This was originally posted on Greg Mercer's "Bid Red Carpet Blog".
“Publicity is justly commended as a remedy for social and industrial
diseases. Sunlight is said to be the best of disinfectants; electric light the
most efficient policeman.”
– U.S. Supreme Court Justice Louis Brandeis
As many of you kind readers already know from recent posts, I’m building a
network to help nurses safely report abuses against them. I intend to level the
playing field in health care, and help nurses gather the power we need to stand
up for ourselves and our patients, confidently and successfully.
But there are so many details to consider! I could think about them all for
the rest of my life and never reach certainty, but experience shows me a far
better way: try out promising tactics, learn and adapt from experience. More
efficient, more effective: better. Basic nursing process, really, on a large
scale.
Today I present one such detail, crucially important in my estimation. I want
to protect nurses from retaliation, and I want to enhance the credibility of the
information they offer. Anonymous reporting lends itself to abuses, clearly:
lies, fake reports, bullying: poor credibility. Yet identified nurse reporters
remain unacceptably vulnerable to retaliatory abuse. Why else would I bother
with this project? It’s a conundrum: how to have the best of both worlds,
without the baggage?
I have two goals in this post. One: recruit any clever solutions anyone out
there might have to offer. Nurses are such a clever crowd! Two: offer my
tentative solution, for your consideration. I hope to learn from your
opinions.
Nurses are excellent judges of clinical reports. We do it all the
time. We know crap when we hear it. My thought is this: if we can recruit nurses
to vet anonymous nurse reports, perhaps we can protect both sources and
credibility. If we steer reports from a given specialty to expert nurses in that
specialty for assessment, we take an important step forward. We
gather information ‘certified’ by a trusted judge. Unlike Yik Yak anonymous
gossip and the like, we can offer high quality information. And we can offer
sources whatever level of anonymity they want.
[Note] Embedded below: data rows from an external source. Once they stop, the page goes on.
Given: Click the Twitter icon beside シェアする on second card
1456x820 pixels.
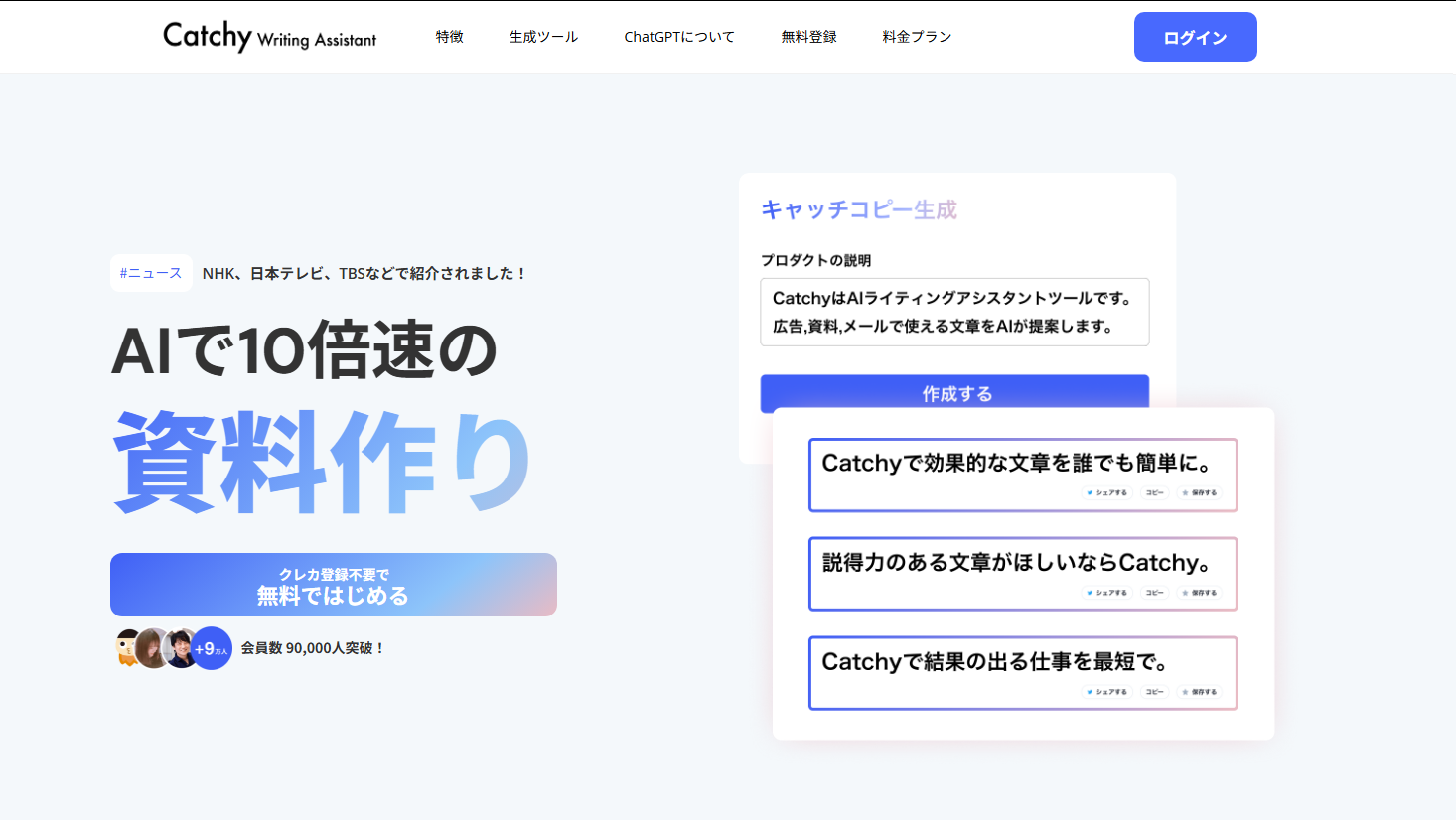Looking at the screenshot, I should coord(1090,593).
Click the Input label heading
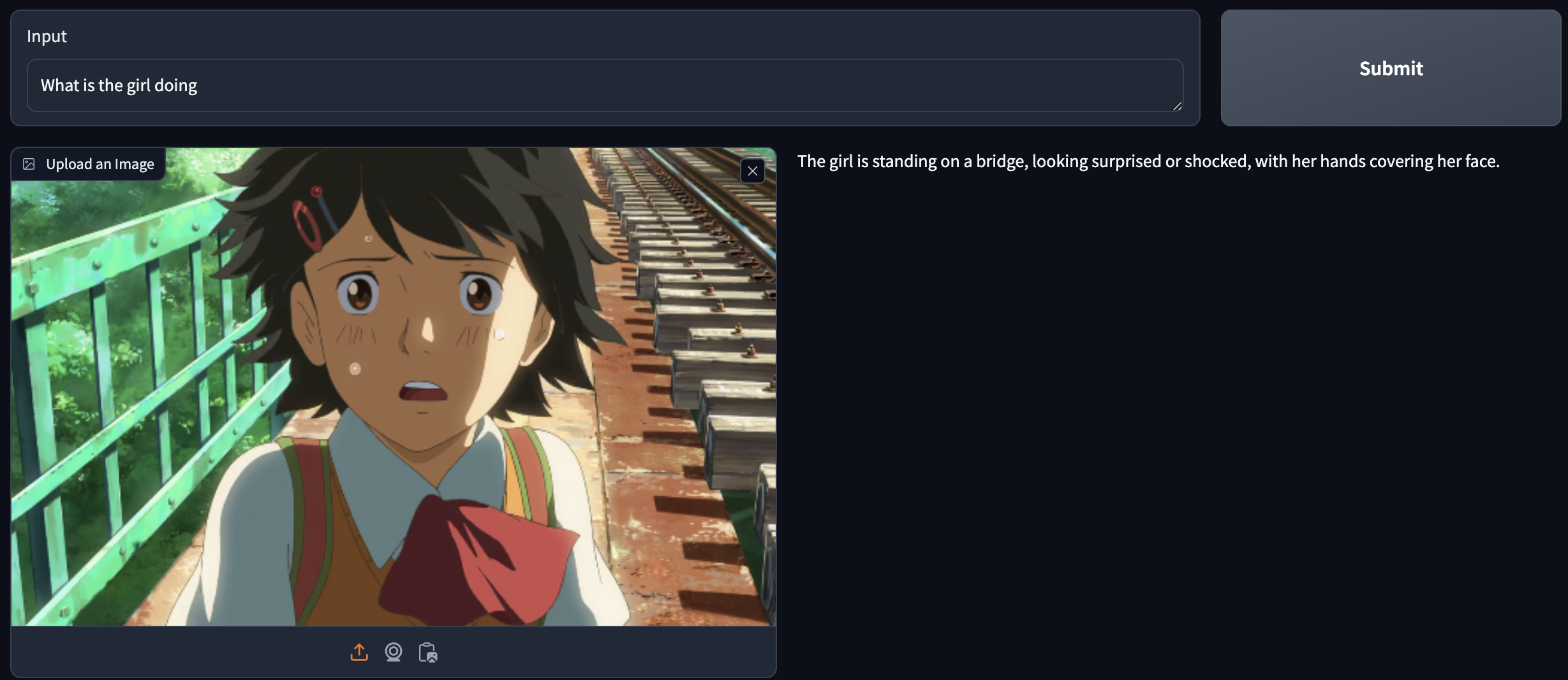This screenshot has width=1568, height=680. tap(47, 36)
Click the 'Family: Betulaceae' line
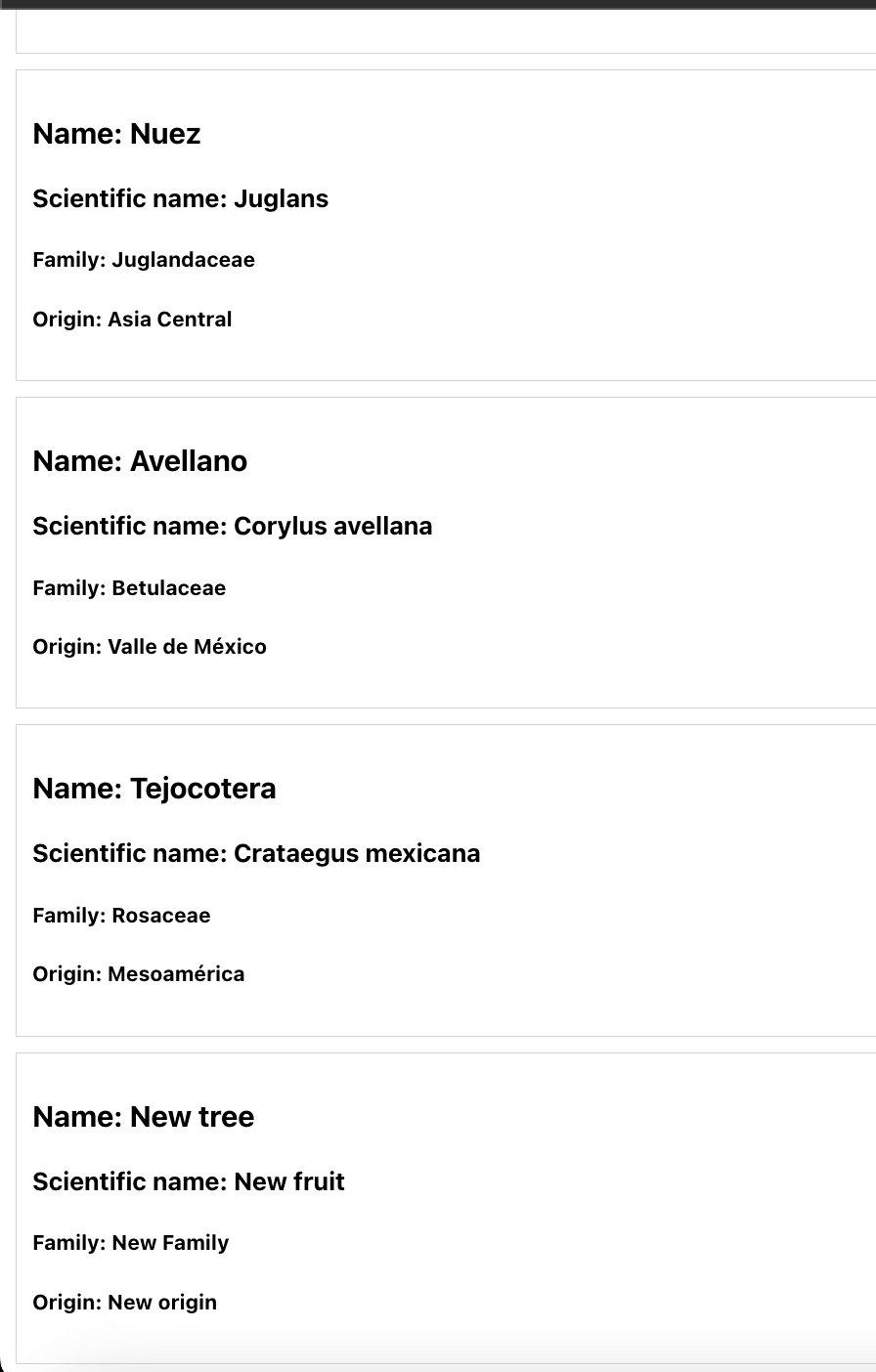 [x=129, y=588]
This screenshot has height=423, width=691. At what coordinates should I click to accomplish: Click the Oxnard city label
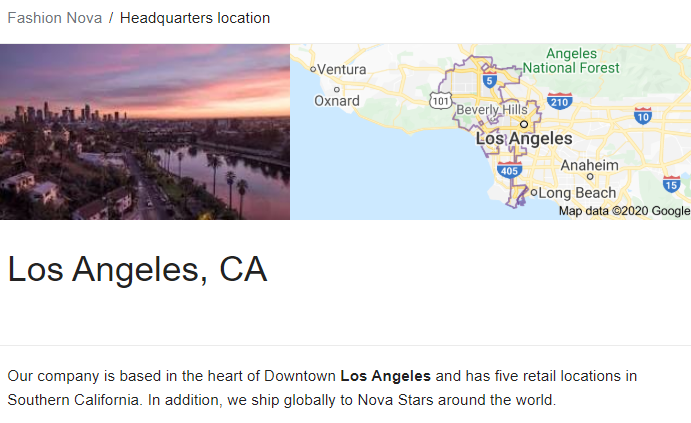click(x=337, y=101)

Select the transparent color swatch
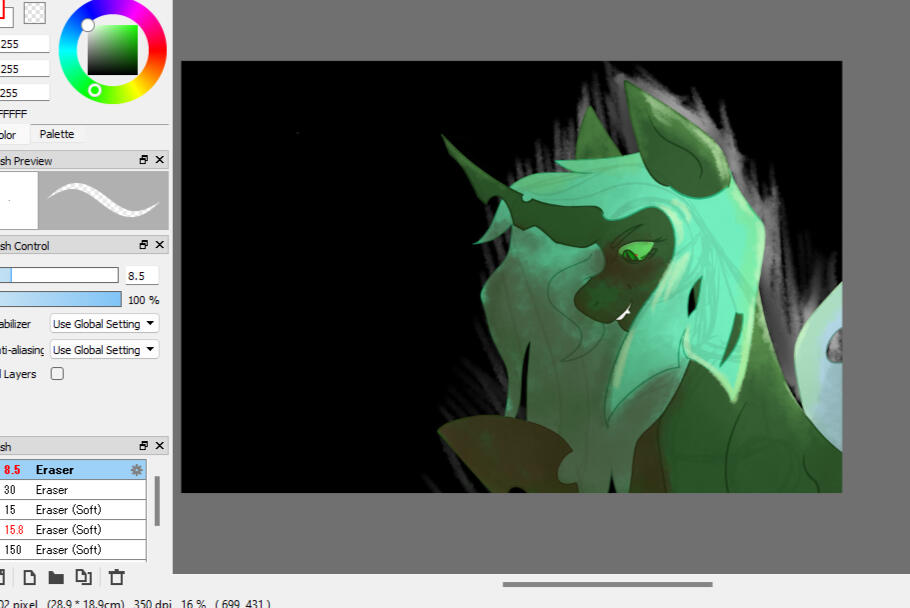tap(35, 13)
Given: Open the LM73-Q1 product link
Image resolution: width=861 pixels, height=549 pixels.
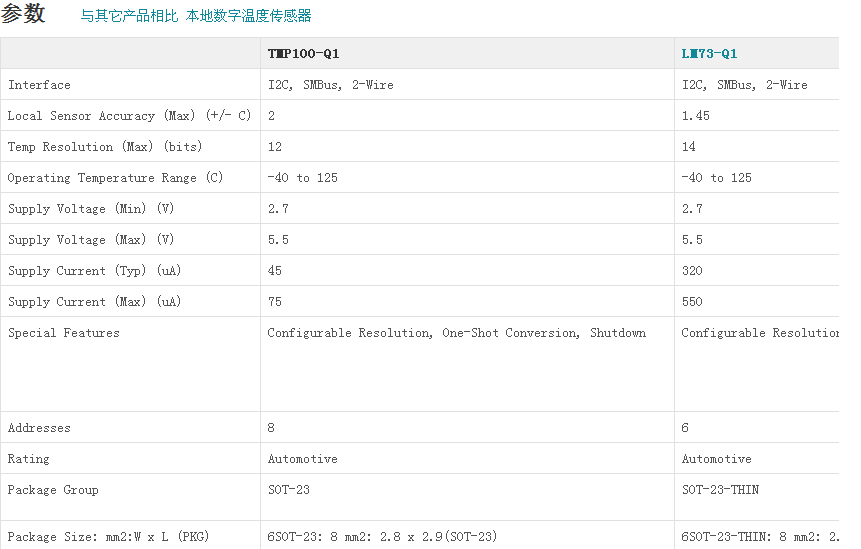Looking at the screenshot, I should click(x=709, y=54).
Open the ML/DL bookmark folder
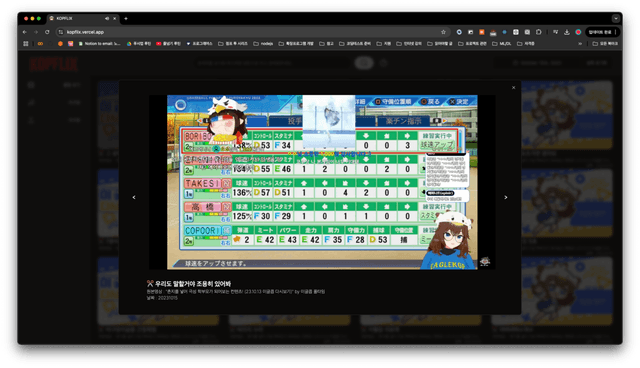Screen dimensions: 640x368 (502, 44)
Next, on we go of course to other steps in the process, other details, like
where/how to store and offer such information. Another day… When is anything in
nursing simple or easy?
Here’s our need for now: who out there would be willing to offer a few
minutes here and there to vet reports? There’s no liability involved as far I
can tell: no one need decide a report is true, simply check it for credibility,
nothing more. Then you can pass it on to the next step: done! The whole point of
this project is to spread the light of day widely, WITH ABSOLUTELY THE LEAST
RISK POSSIBLE TO ALL INVOLVED.
Nurses get the job done. I’m a nurse. You’re a nurse. See?
P.S.: What do you good folks think of the name?